The S&P/ASX 200 was down 3.7% through the day, the most significant drop since May 2020 at the height of the pandemic.

On 1 August, the index was at an all time high, but started to nosedive on Friday, and opened on Tuesday down 465 points from this peak.

The tumble had erased all of 2024's gains.

This was part of a global trend as share prices also tanked hard in the US, Europe and Asia - the index for the Tokyo stock exchange (Nikkei) had its worst day on Monday since 1987, down just over 12%.

The crash was ignited by concerns about the outlook in the US, after the Federal Reserve kept rates on hold at 5.25%-5.5% on 31 July.

Although the US Fed Chair Jerome Powell (the US equivalent of the RBA's Michele Bullock), said in a press conference afterwards that cuts could be on the agenda in September, US markets started to decline on Thursday with investors seemingly worried the Fed had left it too late.

When it was announced the next day that the unemployment rate in the US rose to 4.3% in July, well above expectations, fears that the world's largest economy could be headed for recession exploded.

When the US sneezes, the rest of the world catches a cold.

How bad is it?

The scale of these crashes is undoubtedly alarming, but should also be qualified with the fact virtually all these markets were previously near or at record highs.

NAB economist Tapas Strickland says "risk aversion" is dominating the sell off, but pointed to the US services index to suggest the probability of a recession may be exaggerated.

"The [ISM Read on Monday] suggests the [US] economy remains solid and importantly the labour market may not be deteriorating as fast as the unemployment rate suggests," Mr Strickland explained.

"Hurricane impacts may have impacted...the unemployment rate [in July] given the rise in temporary layoffs."

Futures prices (derivatives based on the performance of the index) have started to climb for both the Nikkei and S&P 500, which suggests there's an increase in investors confident things will pick back up.

On Tuesday, the Nikkei began rebounding, gaining nearly 2,000 points in the half hour after markets opened at 9.30am AEST.
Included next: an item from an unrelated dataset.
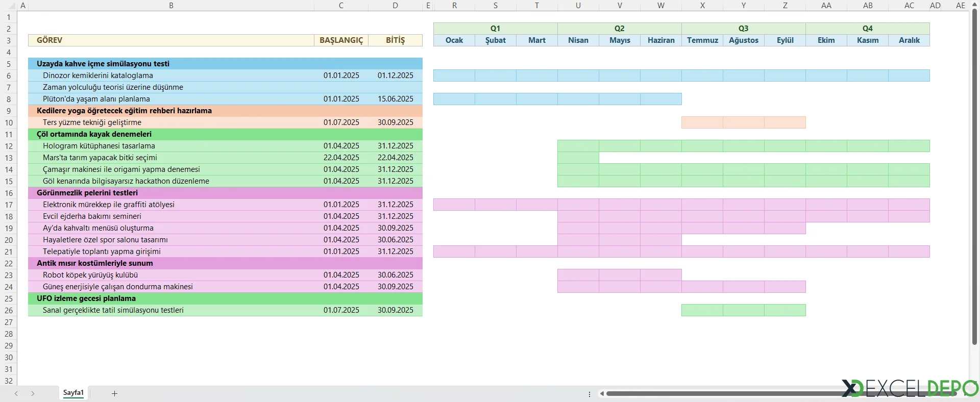Image resolution: width=980 pixels, height=402 pixels.
Task: Select the BAŞLANGIÇ header cell
Action: click(x=341, y=40)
Ramifications for Australia

There are a couple of ways that this might directly impact everyday Aussies over the coming weeks.

Interest rates

The most immediate impact of this global crash will be felt later on Tuesday at the August monetary policy meeting.
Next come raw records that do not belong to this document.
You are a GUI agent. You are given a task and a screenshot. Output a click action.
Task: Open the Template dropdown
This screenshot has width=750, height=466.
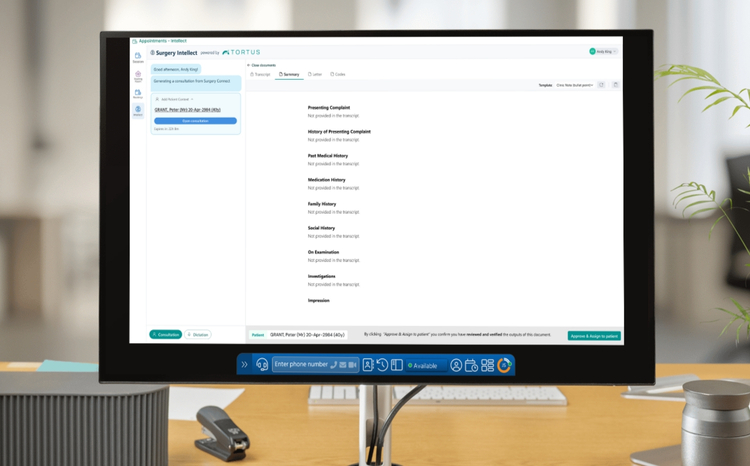coord(575,85)
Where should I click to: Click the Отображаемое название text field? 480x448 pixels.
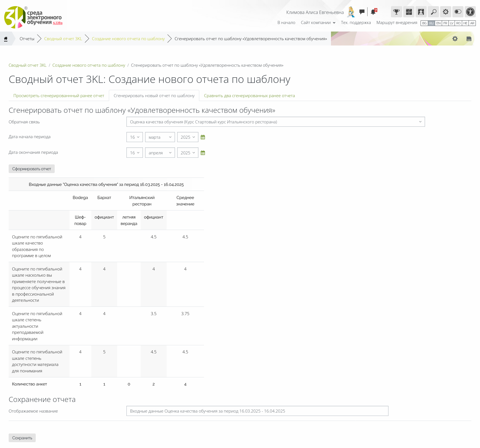click(x=257, y=411)
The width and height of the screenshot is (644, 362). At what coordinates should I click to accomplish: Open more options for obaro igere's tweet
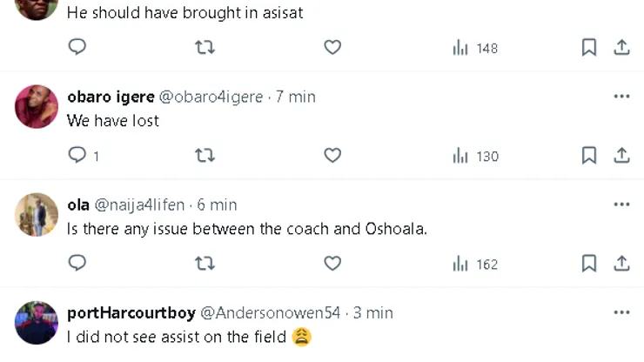621,97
It would now be a surprise of extreme proportions if Michelle Bullock and the RBA were to spring another rate increase on Australia, especially amid market volatility.

A couple of weeks ago, a further hike to 4.60% still looked an outside possibility, but the Q2 data pointed towards a hold.

That said, the core fundamentals are still strong: Inflation is too high, and the labour force is still strong enough to be considered inflationary.

Regardless, a hold at today's rate decision at 2.30pm AEST remains the likeliest outcome, but the probability of a cut according to the RBA ASX rate tracker (which tracks trader activity on the future of interest rates) jumped from 5% on Friday to 20% on Monday.

If the US Fed goes ahead and cuts in September, it might give struggling mortgage holders hope that the RBA will follow suit before the end of the year, although many forecasts maintain that no cuts will happen until 2025.

Growing ever-present as outliers, Westpac - its economics team is headed by former RBA assistant governor Luci Ellis - and CBA are of the view that a rate cut will happen in November 2024.

Some slight gains for the dollar

While you might think a crashing ASX would see the dollar decline as demand for Australian stocks drops, this was more than offset by the equivalent decline around the world.

On Monday, the AUD made gains against the Euro and Yen, while it remained steady against the GBP and the USD.

It should be noted the AUD experienced strong declines against the Yen after the Japanese central bank elected to hike its policy rate to a grand total of... wait for it... 0.25%. 

In early July $1AUD peaked at 109 Yen.

Exchange rate on Monday morning Exchange rate on Tuesday morning
Japanese Yen $1 = 91 Yen $1 = 95 Yen
US Dollar $1 = $USD0.65 $1 = $USD0.65
GB Pound $1 = £0.51 $1 = £0.51
Euro $1 = €0.59 $1 = €0.60

If the ASX rebounds stronger than these other markets in the coming days/weeks, the AUD may further appreciate.